### What to do
Whatever the records hold, copy it exactly and completely.

### Data extracts

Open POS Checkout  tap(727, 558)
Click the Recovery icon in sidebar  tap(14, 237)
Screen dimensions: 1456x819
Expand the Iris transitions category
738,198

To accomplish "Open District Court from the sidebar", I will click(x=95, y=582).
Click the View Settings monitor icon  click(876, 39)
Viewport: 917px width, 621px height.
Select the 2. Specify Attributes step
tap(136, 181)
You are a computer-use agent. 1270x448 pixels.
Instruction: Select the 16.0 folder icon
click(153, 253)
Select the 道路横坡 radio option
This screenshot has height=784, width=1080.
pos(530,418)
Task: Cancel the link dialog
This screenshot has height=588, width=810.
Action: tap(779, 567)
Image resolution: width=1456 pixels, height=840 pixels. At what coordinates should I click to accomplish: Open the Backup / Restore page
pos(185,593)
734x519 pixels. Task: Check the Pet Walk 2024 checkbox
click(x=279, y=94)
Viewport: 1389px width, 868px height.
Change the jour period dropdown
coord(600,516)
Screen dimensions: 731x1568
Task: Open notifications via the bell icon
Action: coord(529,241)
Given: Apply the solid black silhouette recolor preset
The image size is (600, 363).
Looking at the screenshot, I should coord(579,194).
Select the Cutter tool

### Task result
Open POS Checkout  tap(727, 558)
Click the Recovery icon in sidebar  tap(14, 237)
Screen dimensions: 1456x819
Expand the Iris transitions category
738,198

To accomplish "Open District Court from the sidebar", I will click(x=95, y=582).
Click the View Settings monitor icon  click(876, 39)
Viewport: 917px width, 621px height.
Select the 2. Specify Attributes step
tap(136, 181)
You are a computer-use agent. 1270x448 pixels.
Instruction: Select the 16.0 folder icon
click(153, 253)
Select the 道路横坡 radio option
This screenshot has height=784, width=1080.
pos(530,418)
Task: Cancel the link dialog
This screenshot has height=588, width=810.
Action: tap(779, 567)
Image resolution: width=1456 pixels, height=840 pixels. At what coordinates should I click to accomplish: Open the Backup / Restore page
pos(185,593)
734x519 pixels. Task: Check the Pet Walk 2024 checkbox
click(x=279, y=94)
Viewport: 1389px width, 868px height.
Change the jour period dropdown
coord(600,516)
Screen dimensions: 731x1568
Task: Open notifications via the bell icon
Action: coord(529,241)
Given: Apply the solid black silhouette recolor preset
The image size is (600, 363).
Looking at the screenshot, I should coord(579,194).
Select the Cutter tool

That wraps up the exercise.